Anakin Skywalker and Ahsoka Tano mount a rescue mission for Artoo in Duel of the Droids"You hold onto friends by keeping your heart a little softer than your head."
What's the story:
Anakin, Ahsoka and replacement droid R3-S6 embark on a dual rescue/sabotage mission when they discover R2-D2 is being held at General Grievous' secret enemy listening post.
Concluding the R2-D2 rescue mission story set-up in episode 6, Downfall of a Droid, Duel of the Droids is a return to top form for the animation (Downfall… was the second episode actually produced and looked jerkier than more recent adventures) and storytelling, matching Rookies and Shadow of Malevolence for enjoyment and excitement.

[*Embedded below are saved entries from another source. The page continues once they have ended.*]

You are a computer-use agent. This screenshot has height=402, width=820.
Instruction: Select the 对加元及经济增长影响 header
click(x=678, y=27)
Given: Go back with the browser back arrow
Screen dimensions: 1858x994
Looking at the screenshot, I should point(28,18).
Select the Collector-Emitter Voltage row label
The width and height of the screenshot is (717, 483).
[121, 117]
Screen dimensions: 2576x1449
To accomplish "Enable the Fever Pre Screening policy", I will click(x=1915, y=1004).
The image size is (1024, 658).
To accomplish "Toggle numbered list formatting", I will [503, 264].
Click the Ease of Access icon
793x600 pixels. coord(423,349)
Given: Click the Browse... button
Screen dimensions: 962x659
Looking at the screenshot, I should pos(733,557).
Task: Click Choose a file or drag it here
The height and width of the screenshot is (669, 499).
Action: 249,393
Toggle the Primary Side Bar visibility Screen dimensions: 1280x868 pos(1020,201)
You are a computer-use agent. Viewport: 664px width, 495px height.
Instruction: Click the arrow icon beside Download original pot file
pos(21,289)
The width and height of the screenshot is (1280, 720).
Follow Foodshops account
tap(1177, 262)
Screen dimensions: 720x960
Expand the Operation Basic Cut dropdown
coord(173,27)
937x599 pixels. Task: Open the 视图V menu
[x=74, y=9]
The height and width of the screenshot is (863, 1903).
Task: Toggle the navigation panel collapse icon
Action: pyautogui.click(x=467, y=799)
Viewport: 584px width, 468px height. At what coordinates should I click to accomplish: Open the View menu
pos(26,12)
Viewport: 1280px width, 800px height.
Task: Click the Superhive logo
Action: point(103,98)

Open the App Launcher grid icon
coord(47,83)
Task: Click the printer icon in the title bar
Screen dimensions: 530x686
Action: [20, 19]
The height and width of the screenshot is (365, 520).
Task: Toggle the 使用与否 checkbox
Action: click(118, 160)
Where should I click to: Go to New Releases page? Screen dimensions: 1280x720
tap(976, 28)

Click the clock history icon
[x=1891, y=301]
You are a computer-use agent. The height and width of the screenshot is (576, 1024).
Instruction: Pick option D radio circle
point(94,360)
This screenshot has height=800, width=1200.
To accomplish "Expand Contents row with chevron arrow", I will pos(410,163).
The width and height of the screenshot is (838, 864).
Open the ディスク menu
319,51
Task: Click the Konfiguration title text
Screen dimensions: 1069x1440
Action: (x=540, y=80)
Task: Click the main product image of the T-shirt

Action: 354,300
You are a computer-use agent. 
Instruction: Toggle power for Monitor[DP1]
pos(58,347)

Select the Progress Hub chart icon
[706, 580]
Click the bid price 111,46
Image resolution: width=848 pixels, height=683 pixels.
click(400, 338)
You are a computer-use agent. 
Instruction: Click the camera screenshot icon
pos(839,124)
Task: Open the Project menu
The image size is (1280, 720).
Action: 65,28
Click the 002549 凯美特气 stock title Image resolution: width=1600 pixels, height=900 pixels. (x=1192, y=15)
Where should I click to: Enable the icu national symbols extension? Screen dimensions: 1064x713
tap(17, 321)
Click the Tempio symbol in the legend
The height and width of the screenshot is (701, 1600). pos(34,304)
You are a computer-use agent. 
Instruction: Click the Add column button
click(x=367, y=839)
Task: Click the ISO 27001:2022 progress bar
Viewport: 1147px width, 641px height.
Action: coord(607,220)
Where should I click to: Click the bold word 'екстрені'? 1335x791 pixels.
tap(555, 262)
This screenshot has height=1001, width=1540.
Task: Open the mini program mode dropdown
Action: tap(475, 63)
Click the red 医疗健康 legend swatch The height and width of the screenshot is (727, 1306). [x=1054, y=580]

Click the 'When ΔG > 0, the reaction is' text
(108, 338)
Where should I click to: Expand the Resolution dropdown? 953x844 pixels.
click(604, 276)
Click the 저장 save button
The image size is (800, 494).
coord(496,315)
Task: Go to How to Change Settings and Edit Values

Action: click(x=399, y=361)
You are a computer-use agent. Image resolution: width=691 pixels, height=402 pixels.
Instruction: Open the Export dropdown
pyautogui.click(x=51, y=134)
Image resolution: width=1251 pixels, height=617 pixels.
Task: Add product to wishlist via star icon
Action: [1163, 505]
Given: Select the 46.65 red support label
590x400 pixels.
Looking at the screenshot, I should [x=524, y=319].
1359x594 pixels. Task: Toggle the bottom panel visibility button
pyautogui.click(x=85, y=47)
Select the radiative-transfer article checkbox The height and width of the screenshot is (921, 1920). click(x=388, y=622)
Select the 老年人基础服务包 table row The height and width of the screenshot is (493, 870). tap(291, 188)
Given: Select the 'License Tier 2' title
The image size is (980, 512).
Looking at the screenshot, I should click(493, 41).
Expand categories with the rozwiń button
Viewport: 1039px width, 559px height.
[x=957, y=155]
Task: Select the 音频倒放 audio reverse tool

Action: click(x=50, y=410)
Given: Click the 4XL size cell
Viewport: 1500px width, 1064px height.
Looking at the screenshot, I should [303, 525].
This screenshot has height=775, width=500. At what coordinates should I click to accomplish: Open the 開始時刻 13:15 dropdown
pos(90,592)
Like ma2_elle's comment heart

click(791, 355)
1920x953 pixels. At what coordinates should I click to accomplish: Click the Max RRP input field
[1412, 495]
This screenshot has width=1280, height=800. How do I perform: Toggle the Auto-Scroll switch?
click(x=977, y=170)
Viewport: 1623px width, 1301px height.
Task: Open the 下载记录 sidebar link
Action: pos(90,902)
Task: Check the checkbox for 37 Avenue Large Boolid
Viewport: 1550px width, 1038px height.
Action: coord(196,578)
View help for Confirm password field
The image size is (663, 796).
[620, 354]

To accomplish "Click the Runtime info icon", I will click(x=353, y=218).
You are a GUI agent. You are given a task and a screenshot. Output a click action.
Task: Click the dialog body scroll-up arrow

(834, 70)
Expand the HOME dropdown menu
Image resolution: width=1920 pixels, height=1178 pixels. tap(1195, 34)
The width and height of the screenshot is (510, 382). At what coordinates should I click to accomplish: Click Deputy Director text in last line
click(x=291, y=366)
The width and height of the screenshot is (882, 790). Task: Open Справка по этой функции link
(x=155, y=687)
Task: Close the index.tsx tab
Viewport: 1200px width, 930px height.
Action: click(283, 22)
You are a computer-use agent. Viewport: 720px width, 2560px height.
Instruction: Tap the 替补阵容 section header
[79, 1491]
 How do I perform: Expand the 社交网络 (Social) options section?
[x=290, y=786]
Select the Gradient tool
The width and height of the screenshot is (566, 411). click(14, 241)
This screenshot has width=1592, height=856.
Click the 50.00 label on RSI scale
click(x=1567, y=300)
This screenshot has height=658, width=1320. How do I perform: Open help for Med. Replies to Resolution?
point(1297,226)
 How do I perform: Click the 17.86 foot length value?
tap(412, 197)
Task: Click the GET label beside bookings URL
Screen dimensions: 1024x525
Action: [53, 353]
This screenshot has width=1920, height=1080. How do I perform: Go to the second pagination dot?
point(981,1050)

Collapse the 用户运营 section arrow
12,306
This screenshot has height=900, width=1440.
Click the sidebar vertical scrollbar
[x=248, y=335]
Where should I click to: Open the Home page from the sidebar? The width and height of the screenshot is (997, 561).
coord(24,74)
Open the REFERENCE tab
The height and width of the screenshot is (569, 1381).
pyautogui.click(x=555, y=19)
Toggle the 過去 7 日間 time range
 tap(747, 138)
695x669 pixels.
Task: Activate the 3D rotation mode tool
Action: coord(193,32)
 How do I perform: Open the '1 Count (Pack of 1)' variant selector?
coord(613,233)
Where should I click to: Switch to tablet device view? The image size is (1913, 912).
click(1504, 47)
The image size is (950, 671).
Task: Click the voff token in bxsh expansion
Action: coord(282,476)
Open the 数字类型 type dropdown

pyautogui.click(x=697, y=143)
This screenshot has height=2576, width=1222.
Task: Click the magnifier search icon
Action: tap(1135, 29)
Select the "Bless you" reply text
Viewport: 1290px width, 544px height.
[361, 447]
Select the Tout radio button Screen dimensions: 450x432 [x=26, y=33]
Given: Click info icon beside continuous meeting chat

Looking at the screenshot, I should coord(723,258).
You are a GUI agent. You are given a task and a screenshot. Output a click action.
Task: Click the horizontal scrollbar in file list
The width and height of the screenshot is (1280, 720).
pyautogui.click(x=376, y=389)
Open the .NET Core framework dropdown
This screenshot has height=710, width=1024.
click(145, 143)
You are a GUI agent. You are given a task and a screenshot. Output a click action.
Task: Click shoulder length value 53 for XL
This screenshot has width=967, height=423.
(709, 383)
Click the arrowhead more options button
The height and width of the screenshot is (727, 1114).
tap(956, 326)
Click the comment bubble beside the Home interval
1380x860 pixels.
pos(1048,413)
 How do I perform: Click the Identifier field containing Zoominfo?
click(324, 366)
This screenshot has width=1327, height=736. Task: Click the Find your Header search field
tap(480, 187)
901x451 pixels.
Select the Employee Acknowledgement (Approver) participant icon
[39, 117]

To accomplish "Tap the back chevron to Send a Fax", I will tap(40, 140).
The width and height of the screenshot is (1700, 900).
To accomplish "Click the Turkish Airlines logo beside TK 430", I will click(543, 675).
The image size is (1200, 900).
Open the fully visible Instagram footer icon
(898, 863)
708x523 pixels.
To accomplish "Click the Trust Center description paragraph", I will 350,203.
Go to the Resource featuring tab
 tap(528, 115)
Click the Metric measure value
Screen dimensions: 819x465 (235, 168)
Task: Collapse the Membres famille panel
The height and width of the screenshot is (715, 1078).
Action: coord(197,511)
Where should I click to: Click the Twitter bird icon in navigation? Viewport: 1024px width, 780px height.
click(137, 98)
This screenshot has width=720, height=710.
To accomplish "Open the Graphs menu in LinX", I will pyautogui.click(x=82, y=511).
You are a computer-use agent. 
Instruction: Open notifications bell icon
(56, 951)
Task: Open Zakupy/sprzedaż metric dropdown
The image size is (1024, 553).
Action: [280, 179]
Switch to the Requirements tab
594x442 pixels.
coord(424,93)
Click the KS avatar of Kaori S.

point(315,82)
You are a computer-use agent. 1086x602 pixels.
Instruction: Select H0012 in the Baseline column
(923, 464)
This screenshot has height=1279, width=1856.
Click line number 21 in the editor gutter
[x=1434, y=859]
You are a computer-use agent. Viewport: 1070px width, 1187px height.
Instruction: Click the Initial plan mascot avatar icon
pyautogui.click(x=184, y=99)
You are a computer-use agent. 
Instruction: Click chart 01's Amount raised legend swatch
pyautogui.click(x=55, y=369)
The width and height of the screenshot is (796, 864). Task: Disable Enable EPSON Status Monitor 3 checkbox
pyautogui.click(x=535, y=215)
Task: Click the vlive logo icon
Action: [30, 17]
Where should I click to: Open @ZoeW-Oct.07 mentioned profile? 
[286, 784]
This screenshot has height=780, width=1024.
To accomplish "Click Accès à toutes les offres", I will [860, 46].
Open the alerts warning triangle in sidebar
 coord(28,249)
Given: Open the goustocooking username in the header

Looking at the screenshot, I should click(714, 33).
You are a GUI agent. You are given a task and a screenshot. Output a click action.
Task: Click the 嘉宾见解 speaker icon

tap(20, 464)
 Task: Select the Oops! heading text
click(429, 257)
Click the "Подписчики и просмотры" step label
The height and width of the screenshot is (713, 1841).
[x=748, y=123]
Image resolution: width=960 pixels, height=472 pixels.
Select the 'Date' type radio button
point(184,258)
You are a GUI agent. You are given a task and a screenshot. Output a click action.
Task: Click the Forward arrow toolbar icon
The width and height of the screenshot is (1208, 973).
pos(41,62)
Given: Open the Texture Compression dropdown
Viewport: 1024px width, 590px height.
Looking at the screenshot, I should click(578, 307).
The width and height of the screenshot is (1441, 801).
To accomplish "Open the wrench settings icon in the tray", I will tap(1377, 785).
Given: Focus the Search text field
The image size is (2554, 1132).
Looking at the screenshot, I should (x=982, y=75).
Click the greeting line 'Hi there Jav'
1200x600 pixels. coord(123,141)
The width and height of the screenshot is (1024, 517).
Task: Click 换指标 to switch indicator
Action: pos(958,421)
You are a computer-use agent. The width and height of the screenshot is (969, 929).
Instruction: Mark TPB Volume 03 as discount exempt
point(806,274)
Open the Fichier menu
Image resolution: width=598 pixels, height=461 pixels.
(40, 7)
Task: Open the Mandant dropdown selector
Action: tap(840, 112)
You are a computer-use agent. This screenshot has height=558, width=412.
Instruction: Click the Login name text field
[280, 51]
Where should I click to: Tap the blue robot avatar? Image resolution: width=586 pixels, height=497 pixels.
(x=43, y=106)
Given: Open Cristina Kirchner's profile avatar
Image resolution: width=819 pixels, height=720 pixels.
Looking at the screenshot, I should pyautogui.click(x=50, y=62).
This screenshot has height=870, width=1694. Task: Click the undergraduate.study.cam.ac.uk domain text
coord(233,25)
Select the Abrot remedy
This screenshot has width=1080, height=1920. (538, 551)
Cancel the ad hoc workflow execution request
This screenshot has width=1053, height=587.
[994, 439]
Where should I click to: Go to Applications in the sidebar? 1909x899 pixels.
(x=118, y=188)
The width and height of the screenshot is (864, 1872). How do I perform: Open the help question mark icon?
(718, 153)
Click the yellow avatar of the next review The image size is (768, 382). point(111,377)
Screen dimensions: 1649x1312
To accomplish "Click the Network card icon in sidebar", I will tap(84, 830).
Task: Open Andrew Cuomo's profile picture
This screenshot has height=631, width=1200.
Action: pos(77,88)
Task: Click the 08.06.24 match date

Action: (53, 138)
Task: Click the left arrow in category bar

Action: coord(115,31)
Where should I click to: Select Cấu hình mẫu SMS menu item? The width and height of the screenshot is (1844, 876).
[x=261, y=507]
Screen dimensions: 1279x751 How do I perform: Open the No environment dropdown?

With the story established in the previous episode, writers Kevin Campbell and Henry Gilroy (who also wrote The Clone Wars movie) enjoy themselves telling an incident-packed adventure that sets itself the challenge of rivalling the movies for giddy spectacle.
Anakin leads Ahsoka, Captain Rex and select clone troopers lead an assault on General Grievous’ spy station Skytop to snatch back the abducted Artoo, opening the episode a dramatic skydive into the station hanging high in the sky.
Amidst the subsequent rollercoaster ride of action, Gilroy and Campbell weave in character depth that will be resonate in later episodes – Ahsoka’s bravery and trusting nature, Grievous’ callousness (the cyborg tyrants skewering of an informant is The Clone Wars strongest moment so far), and Anakin’s devotion to Artoo that lends him a compassionate edge that will deepen his character arc in Episode III: Revenge of the Sith.
Director Rob Coleman acted as animation director on Episodes I – III, so small wonder the episode has a cinematic feel, from a Halloween-like scene when Grievous stalks Ahsoka through a dark storage room and some Die Hard action in a ventilation shaft, to the climactic battle between Jedi, clones and droids in a spacious, explosion friendly hangar, plus a duel between Artoo and his evil counterpart on a vertiginously high bridge that works as both a parody of action cinema and possibly the most unexpectedly great Star Wars moment since Yoda flicked on his lightsaber.
Add a neat plot twist and the sight of R2-D2 broken down into component parts and this is a Clone Wars story to treasure.